DATA FOR ANALYSIS:
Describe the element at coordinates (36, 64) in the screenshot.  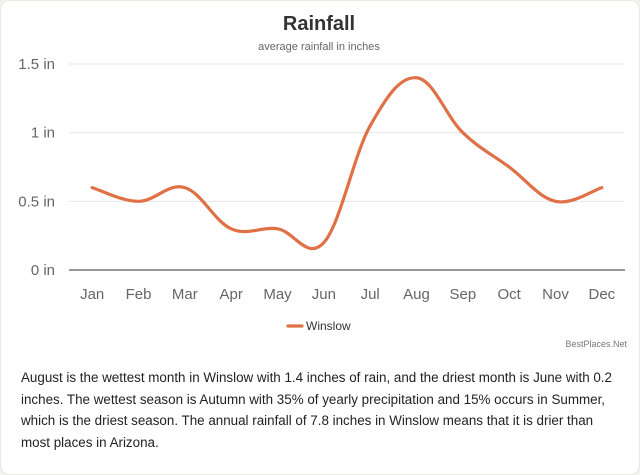
I see `y-tick-label: 1.5 in` at that location.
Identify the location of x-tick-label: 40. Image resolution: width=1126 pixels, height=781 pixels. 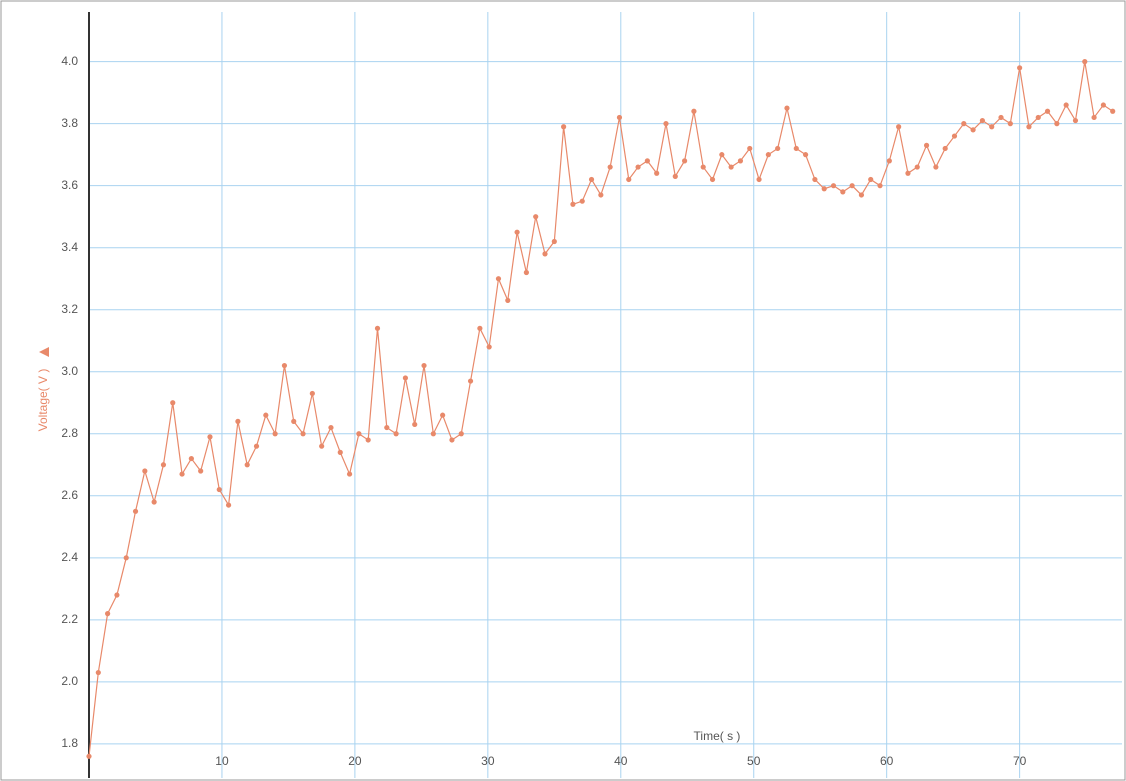
(621, 761).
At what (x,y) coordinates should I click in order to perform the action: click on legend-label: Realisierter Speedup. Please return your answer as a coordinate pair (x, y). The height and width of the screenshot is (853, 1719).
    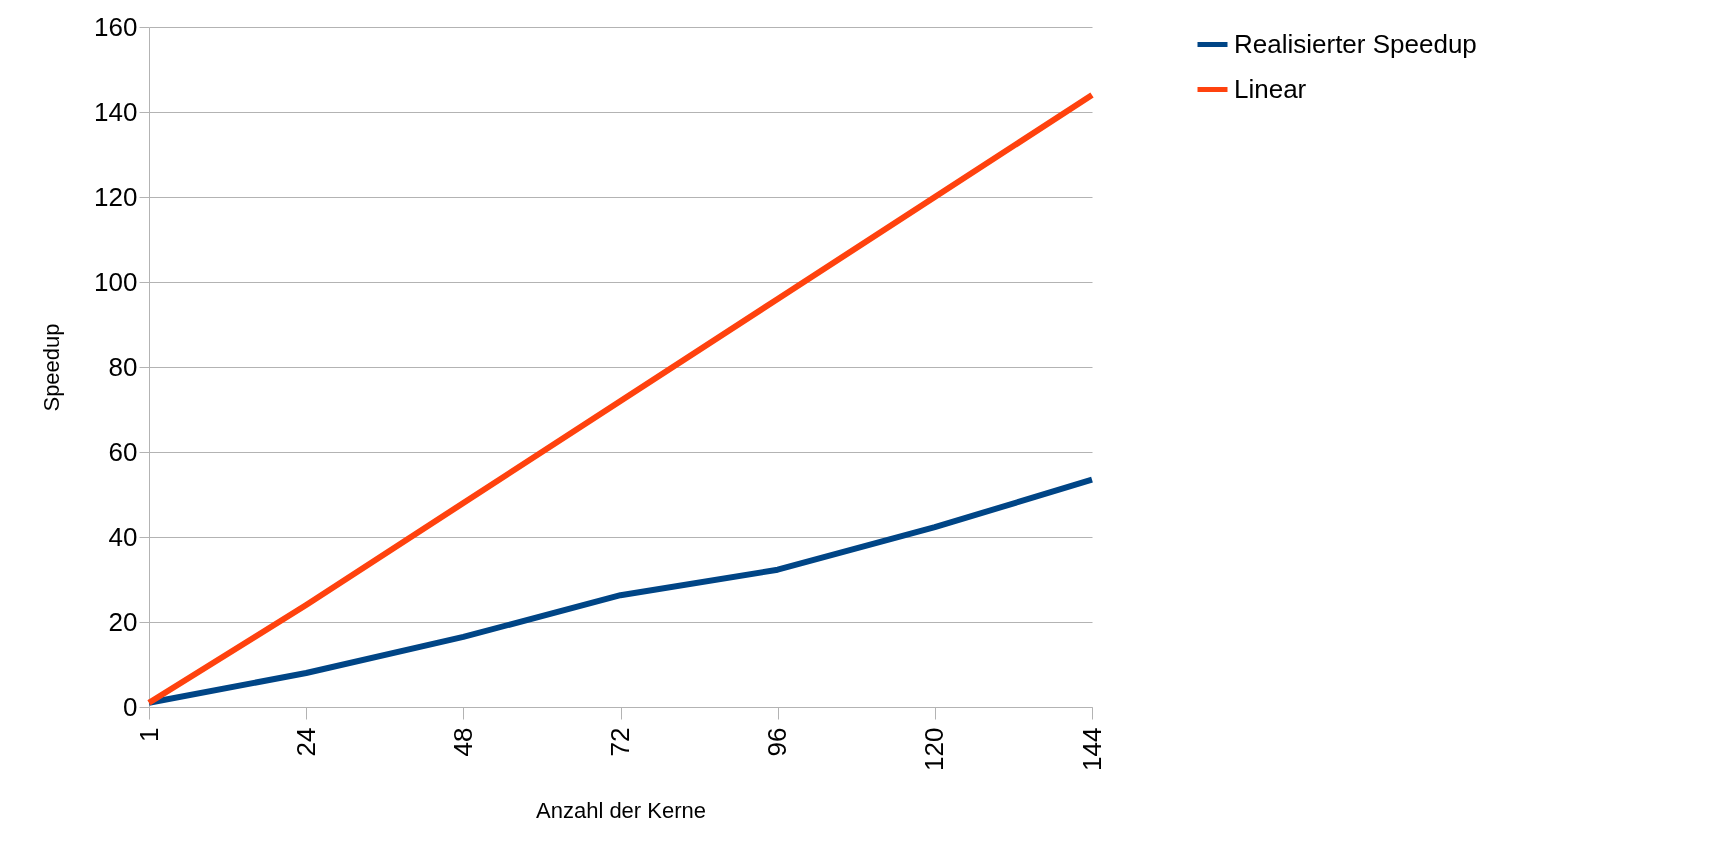
    Looking at the image, I should click on (1356, 44).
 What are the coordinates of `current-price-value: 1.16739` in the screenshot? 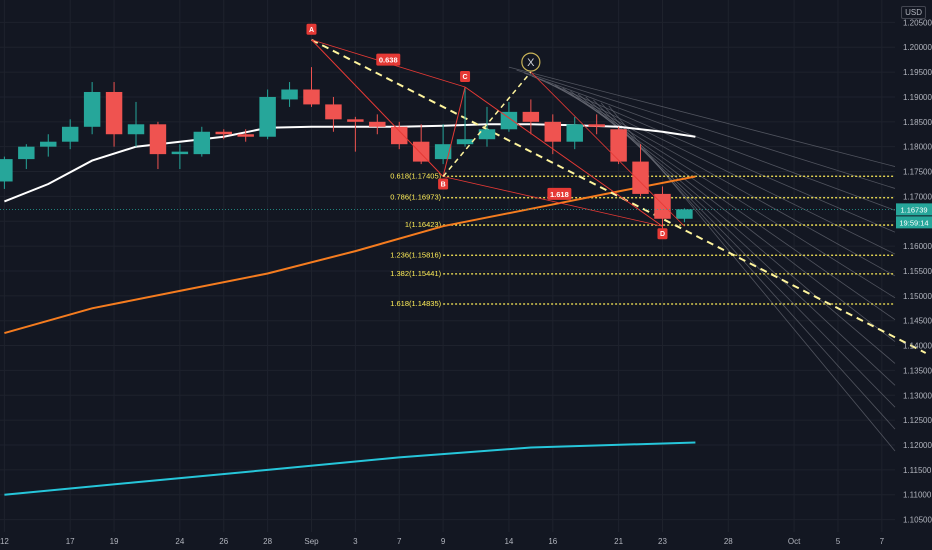 It's located at (914, 210).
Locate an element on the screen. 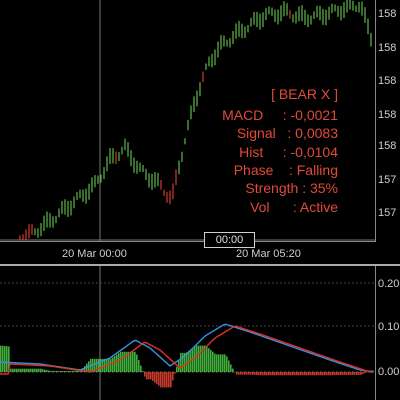  indicator-phase: Phase : Falling is located at coordinates (286, 170).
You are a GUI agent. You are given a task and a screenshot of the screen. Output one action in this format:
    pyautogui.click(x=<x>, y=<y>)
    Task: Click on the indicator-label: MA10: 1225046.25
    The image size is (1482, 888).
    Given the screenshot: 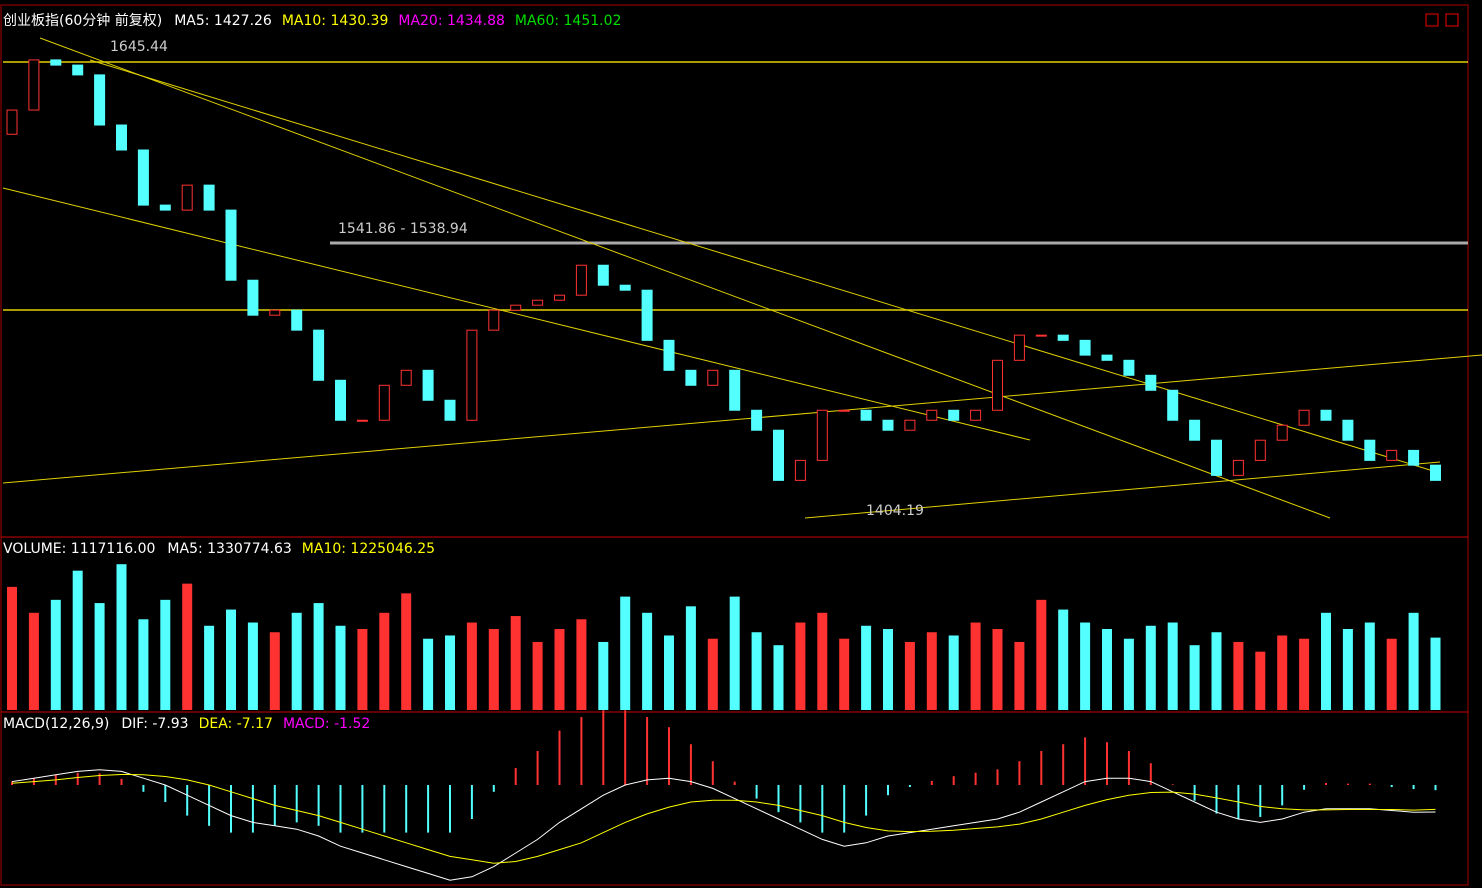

INSTRUCTIONS FOR THE TASK:
Please set out, as a Markdown table with the columns Row and Line Text, the lines of the entries starting at the line that contains "You are a GUI" and ending at the end of the entries. Omit blank lines and leave the pictures out.

COMPLETED EXERCISE:
| Row | Line Text |
|---|---|
| 1 | You are a GUI agent. You are given a task and a screenshot of the screen. Output one action in this format: |
| 2 |     pyautogui.click(x=<x>, y=<y>) |
| 3 |     Task: Click on the indicator-label: MA10: 1225046.25 |
| 4 |     The image size is (1482, 888). |
| 5 |     Given the screenshot:  |